# GOME-2 functions

In [None]:
def GOME_L3_version_AC_SAF(component_nom, year, month):

    """ Get version of L3 GOME-2 dataset for each component nomenclature (AC SAF)

         Args:
            component_nom (str): Component chemical nomenclature
            year (str): Year of dataset
            month (str): Month of dataset

        Returns:
            version (str): GOME-2 dataset version
    """
    
    year = int(year)
    month = int(month)
    
    if component_nom == 'NO2':
        version = 'v1'

    return version

In [None]:
def GOME_L3_download_AC_SAF(component_nom, date, satellite):

    """ Download L3 GOME-2 datasets (AC SAF)

        Args:
            component_nom (str): Component chemical nomenclature
            date (str): Query date
            satellite (str): A, B and/or C referring to METOP series
    """
    
    year = date.split('-')[0]
    month = date.split('-')[1]
    version = GOME_L3_version_AC_SAF(component_nom, year, month)

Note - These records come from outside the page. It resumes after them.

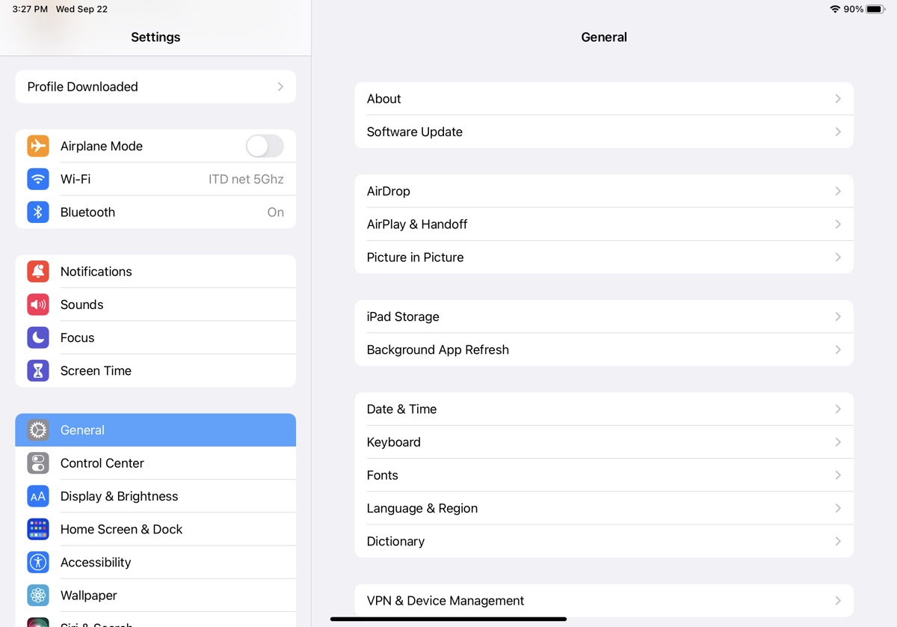Tap the red Notifications bell icon
The image size is (897, 627).
point(38,272)
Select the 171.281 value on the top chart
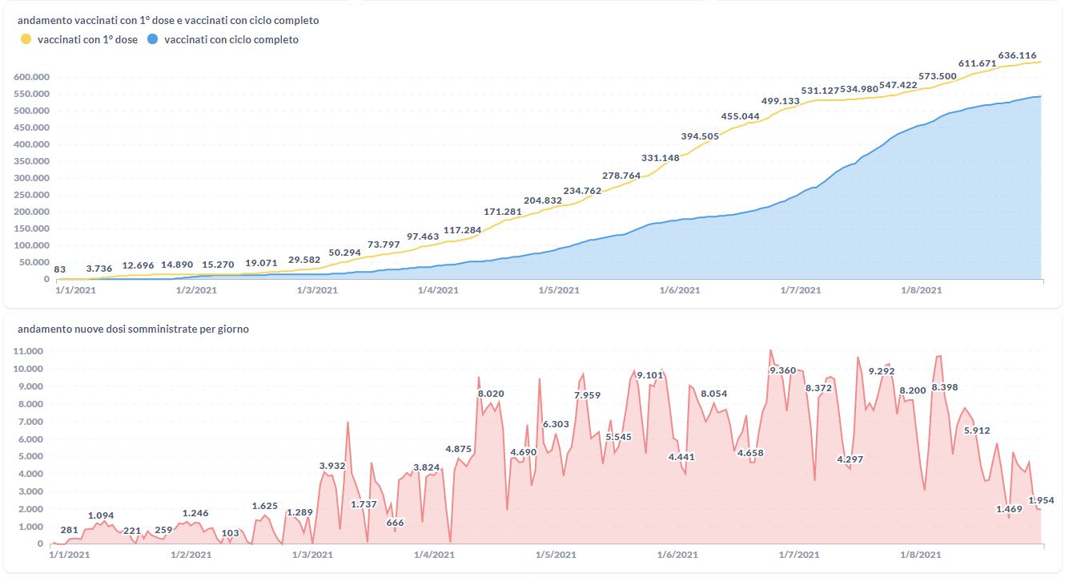Screen dimensions: 1065x578 click(x=503, y=212)

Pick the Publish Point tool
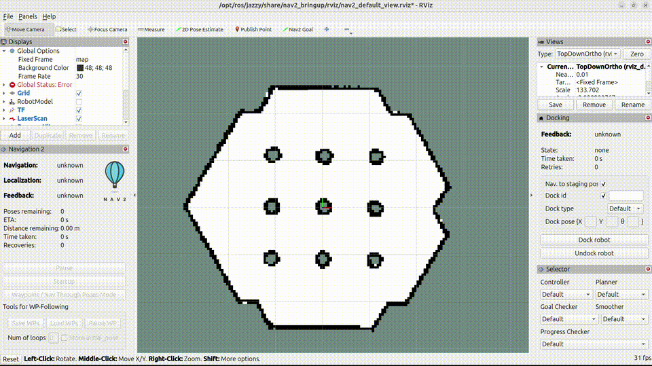click(x=253, y=29)
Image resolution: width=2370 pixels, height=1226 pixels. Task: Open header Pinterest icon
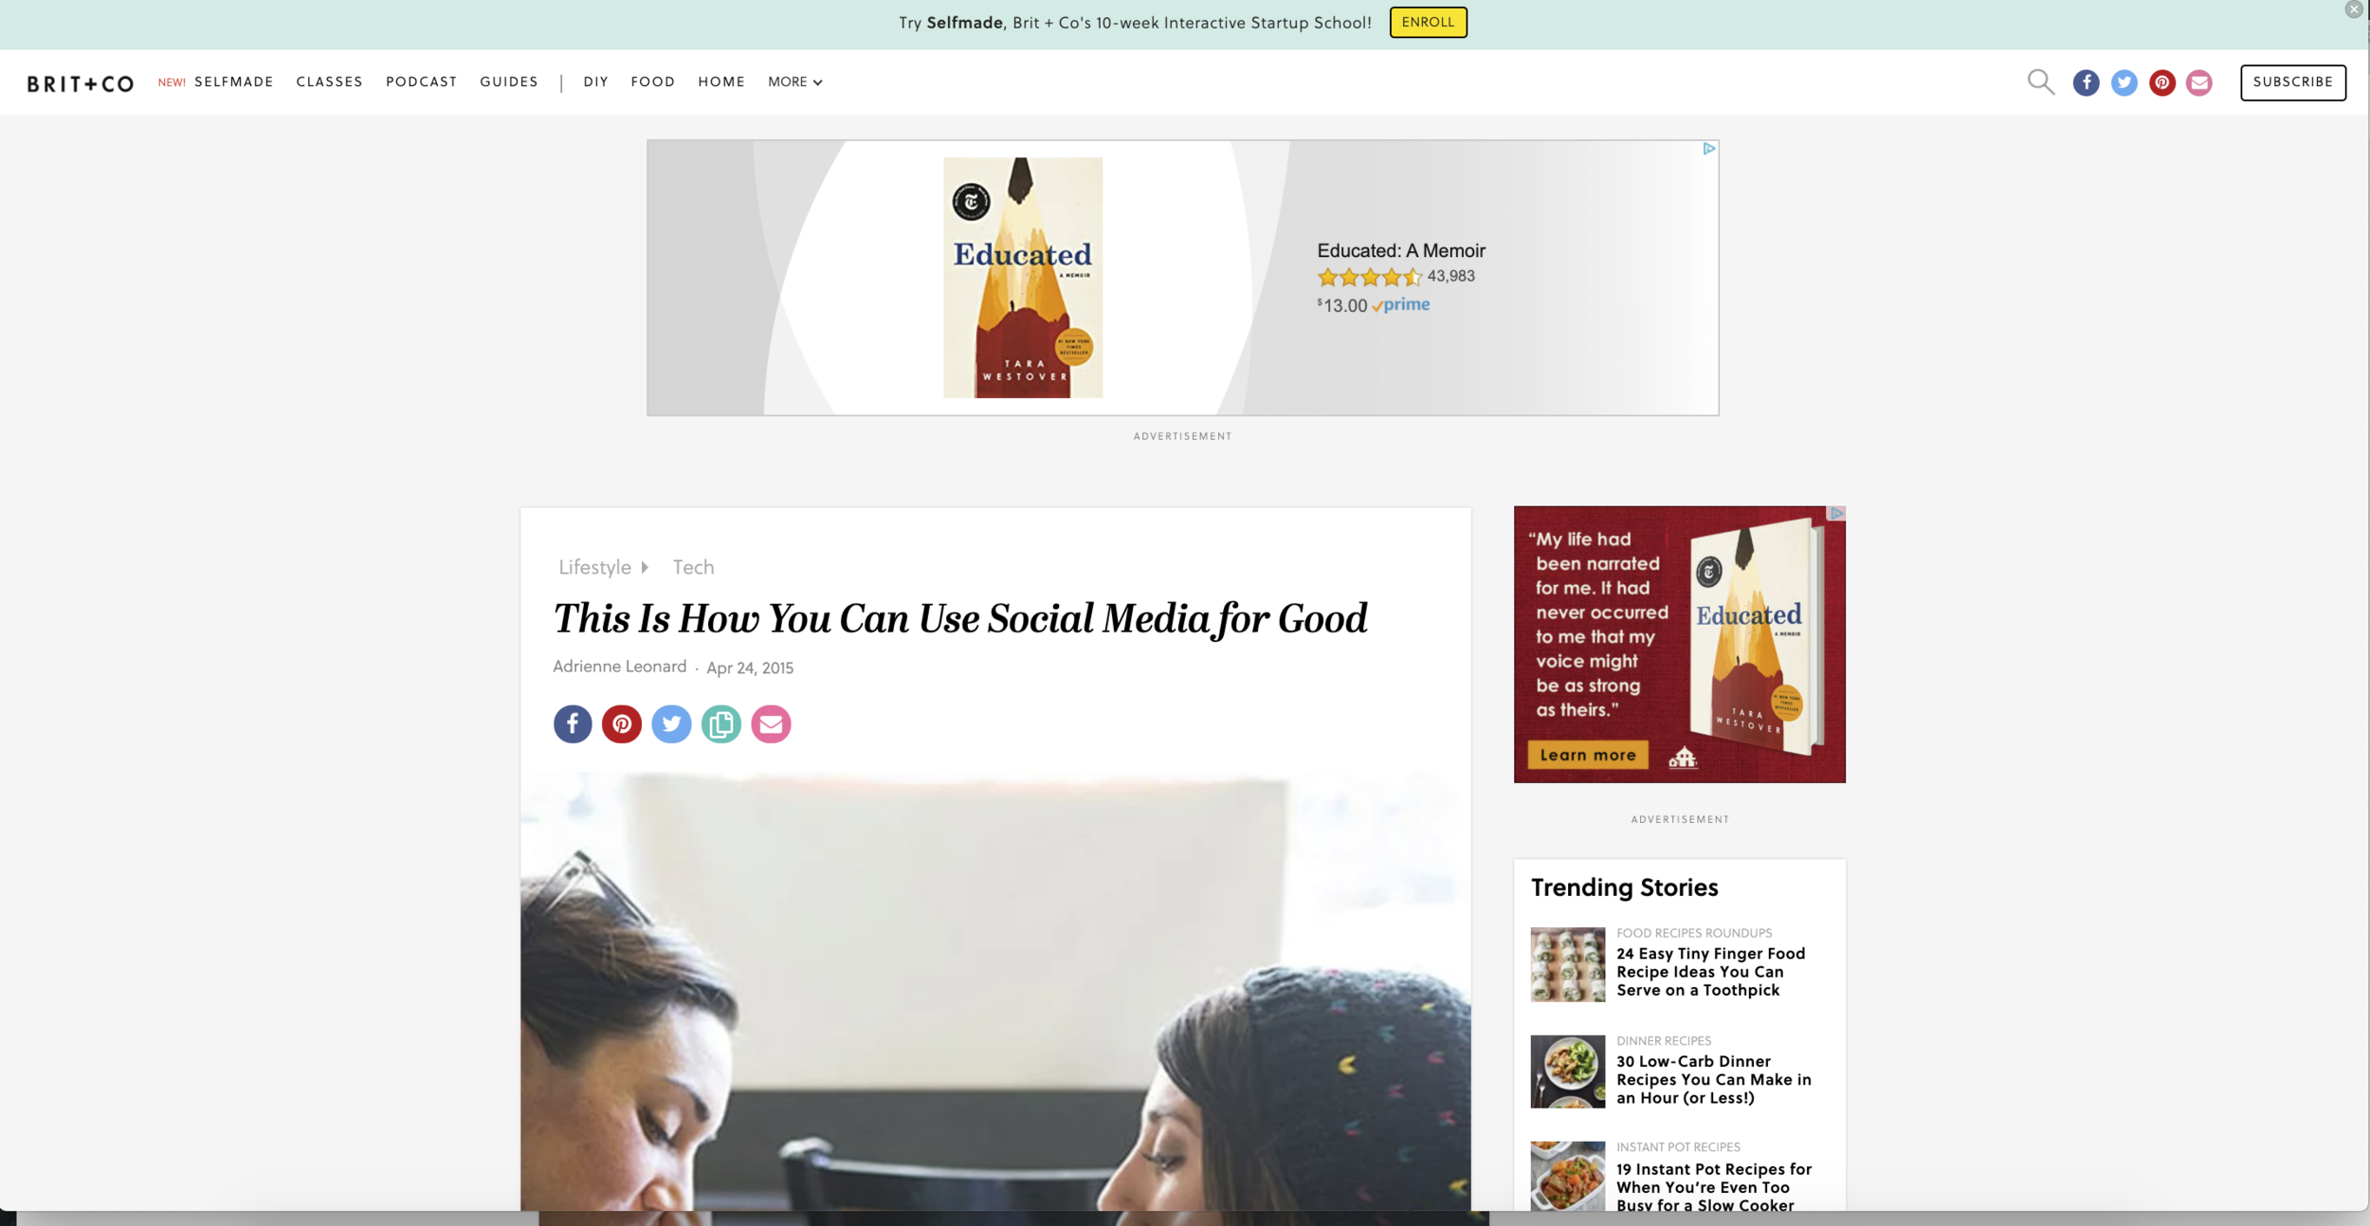(x=2161, y=82)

    GOME_product_path = os.path.join('/', '/'.join(
                        os.getcwd().split('/')[1:3]), 'adc-toolbox', 
                        os.path.relpath('data/gome/' + component_nom + '/L3/' + year + '-' + month))
    os.makedirs(GOME_product_path, exist_ok = True) 

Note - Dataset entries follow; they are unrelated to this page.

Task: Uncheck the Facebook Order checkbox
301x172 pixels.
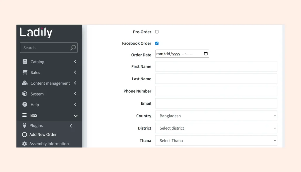Action: (x=157, y=43)
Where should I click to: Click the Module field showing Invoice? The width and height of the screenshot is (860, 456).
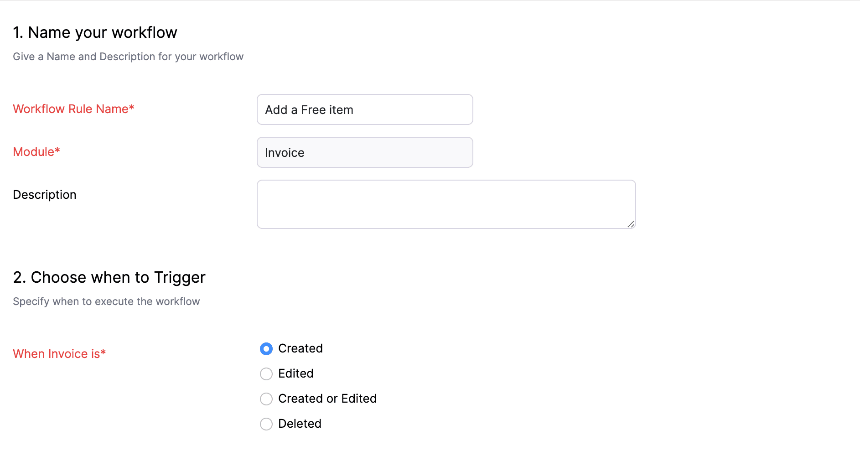point(365,152)
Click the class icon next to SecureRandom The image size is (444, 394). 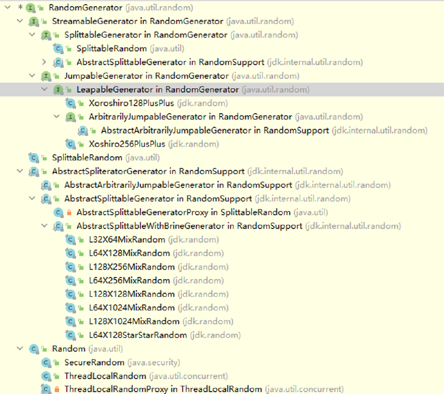pos(46,362)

    product_name = ''.join(['GOME_', component_nom, '_Global_', year, month, '_METOP' + satellite + '_DLR_', version, '.nc'])
    path = 'ftp://acsaf.eoc.dlr.de/gome2' + satellite.lower() + '/level3/' + component_nom + '/' + year + '/' + product_name
   
    file_name = GOME_product_path + '/' + product_name
    subprocess.run(['wget', '-q', '-nc', path, '-O', file_name])

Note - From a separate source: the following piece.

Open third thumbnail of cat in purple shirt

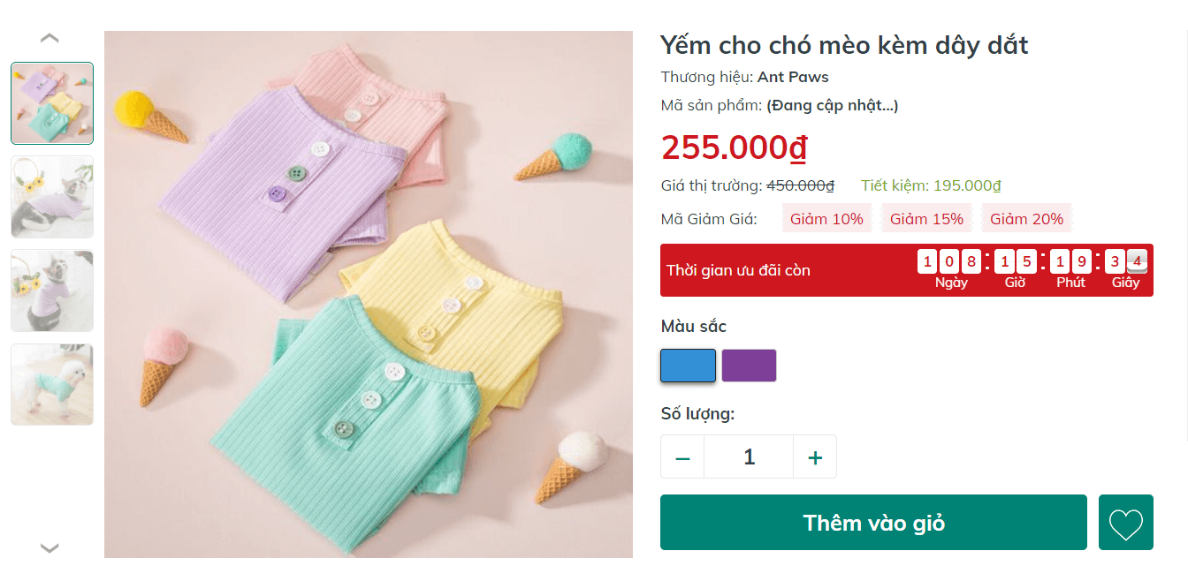coord(52,291)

    if os.stat(file_name).st_size == 0:  
        os.remove(file_name) 
        print(product_name, 'is not available.')
        
    else:
        print(product_name, 'was downloaded.')

In [None]:
def GOME_L3_read_AC_SAF(component_nom, sensor_column, dates, lat_res = 0.25, lon_res = 0.25):

    """ Read L3 GOME-2 datasets as xarray dataset object and assign time (AC SAF)

         Args:
            component_nom (str): Component chemical nomenclature
            sensor_column (str): Name of sensor column in downloaded dataset
            dates (list): Available dates
            lat_res (float): Spatial resolution for latitude
            lon_res (float): Spatial resolution for longitude

        Returns:
            sensor_ds (xarray): GOME-2 dataset in xarray format
    """

    if lat_res < 0.25 or lon_res < 0.25:
        print('To show the original data, the resolution must equal to 1x1º.')
        print('To show aggregated data, the resolution must be superior to 1x1º.')
        raise KeyboardInterrupt()

    sensor_ds_all = []

    for date in dates:

        year = date.split('-')[0]
        month = date.split('-')[1]

        sensor_ds_ABC = []

        # Combine data from METOP-A, METOP-B and METOP-C
        GOME_product_path = os.path.join('/', '/'.join(
                            os.getcwd().split('/')[1:3]), 'adc-toolbox', 
                            os.path.relpath('data/gome/' + component_nom + '/L3/' + year + '-' + month))
        product_names = [file for file in os.listdir(GOME_product_path)]
        
        for product_name in product_names:
            
            sensor_ds_sat = xr.open_dataset(GOME_product_path + '/' + product_name)
            sensor_ds_int_sat = xr.open_dataset(GOME_product_path + '/' + product_name, group = 'PRODUCT')
            sensor_ds_sat[sensor_column] = sensor_ds_int_sat[sensor_column]
            unit = sensor_ds_sat[sensor_column].units
            sensor_ds_ABC.append(sensor_ds_sat)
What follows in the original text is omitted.